It's not really that. It is merely that for choices to matter there must be some constraints and limiting the players ability to affect the setting to that of their character is one possible constraint. People seem to recognise this in a sense that they accept that the game needs to have rules; that a situation where the players can just freely declare anything and have it be so is not optimal. I really want people to answer this: do rules that place limits on how the player can affect the fiction or 'gamestates' reduce the players agency? And if they do, why we have such rules?
I'm going to try to answer your question here but go a bit further. Rules do a lot of things:
CONVEY PLAY PREMISE/PRIORITIES
Are we testing players' skill in extracting treasure from ruins while that crucible reveals/evolves the nature of their PCs or are we finding out how what gun-toting Paladins will do to uphold the Faith and mete out justice in a fantasy Wild West that never was?
CONVEY GENRE
Laser sword wielding ascetics with supernatural powers and swashbuckling space opera or dark fantasy apocalypse Peaky Blinders.
STRUCTURE PLAY
TTRPGs aren't free-form so we need to know how conversation is supposed to unfold, what props (if any) and when/how to deploy them, when to consult the dice (or whatever) to find out how the gamestate changes, when to write something down/tick a box etc, how do reward cycles and attrition work and advancement/PC change resolve?
DELINEATE PARTICIPANT ROLES, GIVE AUTHORITY, AND TAKE IT AWAY
Why we need different people doing different stuff (playing obstacles/adversity and playing protagonism), how much latitude does each participant have to make a thing happen, when and how does that change during the course of play, what is "the system's say" when the agenda of two (or more) participants collide?
I'm going to start with your first statement but revise it a hair:
For choices to matter there must be some constraints/limitations on all participants.
If the apex play priority of a game is about testing player's skill at x, then a referee who has no constraints on their authority will create 1 of 4 possible persistent states at the table (or any 2, 3, or 4 simultaneously with enough players):
* Player's choices ACTUALLY don't matter because the GM will use/has used their unbridled authority to manipulate outcomes at their discretion.

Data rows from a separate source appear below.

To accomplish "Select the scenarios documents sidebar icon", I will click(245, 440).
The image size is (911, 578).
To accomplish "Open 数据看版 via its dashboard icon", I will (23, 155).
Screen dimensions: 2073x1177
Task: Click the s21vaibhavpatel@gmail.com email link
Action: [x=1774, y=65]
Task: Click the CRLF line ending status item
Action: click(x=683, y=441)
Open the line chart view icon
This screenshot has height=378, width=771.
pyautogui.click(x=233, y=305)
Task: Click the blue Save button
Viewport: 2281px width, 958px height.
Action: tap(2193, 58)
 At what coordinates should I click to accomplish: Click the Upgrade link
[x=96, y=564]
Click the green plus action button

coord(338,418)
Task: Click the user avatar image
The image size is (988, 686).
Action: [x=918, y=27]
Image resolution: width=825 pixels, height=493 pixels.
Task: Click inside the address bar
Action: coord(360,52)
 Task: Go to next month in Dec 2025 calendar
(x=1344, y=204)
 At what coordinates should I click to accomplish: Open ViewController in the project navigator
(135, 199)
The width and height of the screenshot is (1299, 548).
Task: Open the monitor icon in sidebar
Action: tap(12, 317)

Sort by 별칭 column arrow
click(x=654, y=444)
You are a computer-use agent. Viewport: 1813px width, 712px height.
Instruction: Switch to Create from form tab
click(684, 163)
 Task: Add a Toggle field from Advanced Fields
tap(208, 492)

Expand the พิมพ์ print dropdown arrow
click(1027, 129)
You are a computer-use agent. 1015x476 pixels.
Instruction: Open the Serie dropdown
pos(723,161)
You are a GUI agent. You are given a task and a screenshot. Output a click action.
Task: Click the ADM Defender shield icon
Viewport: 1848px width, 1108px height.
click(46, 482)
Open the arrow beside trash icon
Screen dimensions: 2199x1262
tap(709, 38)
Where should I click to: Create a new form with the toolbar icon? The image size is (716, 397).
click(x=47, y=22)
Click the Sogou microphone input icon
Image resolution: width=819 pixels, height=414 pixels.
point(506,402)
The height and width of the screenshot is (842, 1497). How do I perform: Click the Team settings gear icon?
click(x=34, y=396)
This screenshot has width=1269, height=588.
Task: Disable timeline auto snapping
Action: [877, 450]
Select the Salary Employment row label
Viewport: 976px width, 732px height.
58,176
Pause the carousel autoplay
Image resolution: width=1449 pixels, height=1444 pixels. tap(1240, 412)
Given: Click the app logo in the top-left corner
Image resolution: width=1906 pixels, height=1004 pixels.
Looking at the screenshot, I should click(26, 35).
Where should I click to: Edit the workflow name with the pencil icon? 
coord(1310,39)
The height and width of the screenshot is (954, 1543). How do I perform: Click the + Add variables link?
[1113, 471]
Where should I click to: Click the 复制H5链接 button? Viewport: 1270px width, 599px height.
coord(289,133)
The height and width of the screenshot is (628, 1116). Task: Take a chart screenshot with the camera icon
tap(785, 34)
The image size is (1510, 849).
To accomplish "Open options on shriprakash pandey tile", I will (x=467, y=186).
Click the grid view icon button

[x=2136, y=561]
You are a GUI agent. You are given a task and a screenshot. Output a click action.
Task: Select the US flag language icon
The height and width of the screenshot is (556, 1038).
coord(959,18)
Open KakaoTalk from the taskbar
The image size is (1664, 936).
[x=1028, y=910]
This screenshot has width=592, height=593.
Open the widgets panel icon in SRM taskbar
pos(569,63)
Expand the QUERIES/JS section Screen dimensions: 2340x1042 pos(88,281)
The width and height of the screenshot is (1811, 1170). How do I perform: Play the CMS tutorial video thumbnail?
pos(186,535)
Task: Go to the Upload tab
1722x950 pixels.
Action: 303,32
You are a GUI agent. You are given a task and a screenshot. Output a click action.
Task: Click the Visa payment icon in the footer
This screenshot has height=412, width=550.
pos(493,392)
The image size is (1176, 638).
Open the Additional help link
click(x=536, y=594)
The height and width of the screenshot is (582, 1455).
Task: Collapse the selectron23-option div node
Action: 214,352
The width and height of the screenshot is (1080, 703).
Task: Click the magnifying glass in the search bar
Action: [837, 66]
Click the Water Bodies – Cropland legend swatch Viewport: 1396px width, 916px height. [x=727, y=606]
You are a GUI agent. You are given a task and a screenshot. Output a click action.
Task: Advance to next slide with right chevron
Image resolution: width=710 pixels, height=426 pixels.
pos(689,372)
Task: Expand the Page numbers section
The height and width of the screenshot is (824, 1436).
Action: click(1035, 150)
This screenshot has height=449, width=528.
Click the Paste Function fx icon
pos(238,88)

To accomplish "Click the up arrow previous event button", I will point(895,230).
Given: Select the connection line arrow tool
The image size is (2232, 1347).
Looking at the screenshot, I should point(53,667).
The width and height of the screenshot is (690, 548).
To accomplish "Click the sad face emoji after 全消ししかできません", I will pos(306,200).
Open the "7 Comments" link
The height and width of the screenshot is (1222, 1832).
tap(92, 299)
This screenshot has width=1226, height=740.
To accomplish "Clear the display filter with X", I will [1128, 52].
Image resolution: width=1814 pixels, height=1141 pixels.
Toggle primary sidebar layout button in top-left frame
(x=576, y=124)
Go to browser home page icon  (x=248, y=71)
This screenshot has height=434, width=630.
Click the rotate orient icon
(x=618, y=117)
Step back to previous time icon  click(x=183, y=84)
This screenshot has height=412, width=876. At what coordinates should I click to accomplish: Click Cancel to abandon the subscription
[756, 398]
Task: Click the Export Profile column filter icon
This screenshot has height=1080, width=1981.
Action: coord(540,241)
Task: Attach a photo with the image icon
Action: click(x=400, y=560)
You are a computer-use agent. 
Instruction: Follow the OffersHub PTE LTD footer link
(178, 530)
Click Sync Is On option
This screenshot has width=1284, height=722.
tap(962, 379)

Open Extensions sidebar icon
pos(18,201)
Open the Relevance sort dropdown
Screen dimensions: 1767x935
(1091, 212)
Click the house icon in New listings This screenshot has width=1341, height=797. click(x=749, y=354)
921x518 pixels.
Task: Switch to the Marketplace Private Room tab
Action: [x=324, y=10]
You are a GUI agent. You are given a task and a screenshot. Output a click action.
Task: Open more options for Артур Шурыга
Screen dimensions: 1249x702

* Players exist in a persistent state of insecurity because their choices may (or may not) matter in any given moment, but they can't be sure because the GM has mandate to leverage the offscreen/backstory (that only they are privy to) or ignore/change action resolution results to manipulate outcomes at their discretion.
* Player choices matter because the the players have extended trust to the GM to respect outcomes despite their mandate (whether the GM has authentically earned it by actually respecting outcomes or contrived it by being highly proficient at Illusionism and/or their players aren't perceptive/invested enough to detect it).
* Player choices are irrelevant because the players just want to feel like their choices matter and their skill is tested...so long as the GM is capable of manufacturing that state of being then the player is happy enough to go along with whatever is happening.
Now I'm going to go back to the Moldvay example that I wrote out above.
Moldvay's (pretty much) exclusive play priority is testing tactical (Turn decision-point management in exploration, Round decision-point management in combat, creating and managing class synergies, etc) and strategic (loadout management, long term resource - rest/recharge etc - management, when to parley and when to fight, when to egress from the delve and when to push on, etc) skill.
If that is the apex play priority, then authority by any participant (GM or player), within any of the outlined components of rules that I've outlined above, that disrupts the competitive integrity of play with respect to that priority DOES NOT increase agency. It reduces it.
Put another way, if some facet of system/rules isn't distilling skill from ineptness, but rather distorting it and/or making it impossible for the cream to authentically rise to the top, then that facet of system/rules is rendering play fundamentally incoherent. Agency is decreased because agency is "play-priority context-dependent."